If you find an approach that gets audio information from your hardware,
and on your operating system, then you presumably end up with a stream
of bytes (or of some other data type, if the sample size is bigger than
8 bits). If this were my project, I'd ignore the detecting of frequency
(though it can be done, by various filtering techniques), and just
measure energy. Presumably the signal is quiet for space, and noisy for
mark. So you set a threshold, and measure how long the signal is below
the threshold, and then how long it's above. The time above the
threshold is how long the "wave lasts." Presumably you can then set a
few length thresholds, and short values are dit and longer ones are dah.

So, how do you measure energy on a byte string?
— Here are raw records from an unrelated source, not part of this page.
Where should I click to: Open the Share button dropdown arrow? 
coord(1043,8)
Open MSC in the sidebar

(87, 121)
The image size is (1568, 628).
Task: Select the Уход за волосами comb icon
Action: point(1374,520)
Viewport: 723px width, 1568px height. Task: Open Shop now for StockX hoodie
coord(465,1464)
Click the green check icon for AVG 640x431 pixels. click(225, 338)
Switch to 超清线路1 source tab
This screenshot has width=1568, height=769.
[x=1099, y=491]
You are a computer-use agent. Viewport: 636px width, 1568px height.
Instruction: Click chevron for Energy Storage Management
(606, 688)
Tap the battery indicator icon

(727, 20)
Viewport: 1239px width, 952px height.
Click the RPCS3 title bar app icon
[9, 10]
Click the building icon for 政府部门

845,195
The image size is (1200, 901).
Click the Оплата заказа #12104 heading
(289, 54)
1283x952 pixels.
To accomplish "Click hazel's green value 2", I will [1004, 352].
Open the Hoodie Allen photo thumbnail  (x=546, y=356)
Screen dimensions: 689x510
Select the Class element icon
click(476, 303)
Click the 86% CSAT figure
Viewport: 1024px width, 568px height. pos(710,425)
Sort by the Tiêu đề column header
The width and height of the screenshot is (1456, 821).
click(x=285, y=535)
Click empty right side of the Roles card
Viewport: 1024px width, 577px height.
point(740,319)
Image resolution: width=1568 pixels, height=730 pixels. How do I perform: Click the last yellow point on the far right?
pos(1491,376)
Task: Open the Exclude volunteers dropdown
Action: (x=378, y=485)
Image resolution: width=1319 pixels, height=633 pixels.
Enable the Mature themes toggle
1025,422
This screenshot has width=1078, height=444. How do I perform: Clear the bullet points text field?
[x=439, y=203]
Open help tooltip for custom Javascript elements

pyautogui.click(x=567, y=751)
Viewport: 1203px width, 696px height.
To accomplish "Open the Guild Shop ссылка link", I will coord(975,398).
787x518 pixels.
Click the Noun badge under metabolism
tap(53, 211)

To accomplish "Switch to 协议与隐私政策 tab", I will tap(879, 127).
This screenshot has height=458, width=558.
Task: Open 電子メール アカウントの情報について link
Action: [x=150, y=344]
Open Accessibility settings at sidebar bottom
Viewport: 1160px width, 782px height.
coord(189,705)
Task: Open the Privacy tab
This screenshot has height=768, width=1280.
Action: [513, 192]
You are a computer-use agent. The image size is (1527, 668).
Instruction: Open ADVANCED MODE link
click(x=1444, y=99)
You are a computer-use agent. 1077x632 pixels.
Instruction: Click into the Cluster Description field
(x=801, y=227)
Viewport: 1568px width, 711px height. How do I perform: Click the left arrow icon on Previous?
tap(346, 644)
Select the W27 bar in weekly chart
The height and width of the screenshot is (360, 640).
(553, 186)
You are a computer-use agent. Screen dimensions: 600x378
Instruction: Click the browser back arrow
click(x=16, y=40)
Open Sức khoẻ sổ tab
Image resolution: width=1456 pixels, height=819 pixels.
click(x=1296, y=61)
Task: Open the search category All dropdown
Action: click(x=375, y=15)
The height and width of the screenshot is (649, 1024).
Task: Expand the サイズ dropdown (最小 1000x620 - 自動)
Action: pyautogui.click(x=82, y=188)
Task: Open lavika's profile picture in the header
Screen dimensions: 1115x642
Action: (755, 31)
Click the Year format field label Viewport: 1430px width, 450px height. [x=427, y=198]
The way I've seen audio
encoded in 8 bits has 128 as the DC zero reference point. Values above
and below that represent a nonzero signal voltage. So you'd do
something like:
abs( value-128)

to get an instantaneous energy. Do a sanity check to make sure the
"quiet" signal gives you a very small energy (some noise expected, of
course).

There are lots of refinements possible. But I suspect someone else is
going to pop in and say that libary xyz on pypi will do it all for you
automatically. There's probably someone who's done the whole project
before. But what's the fun in that?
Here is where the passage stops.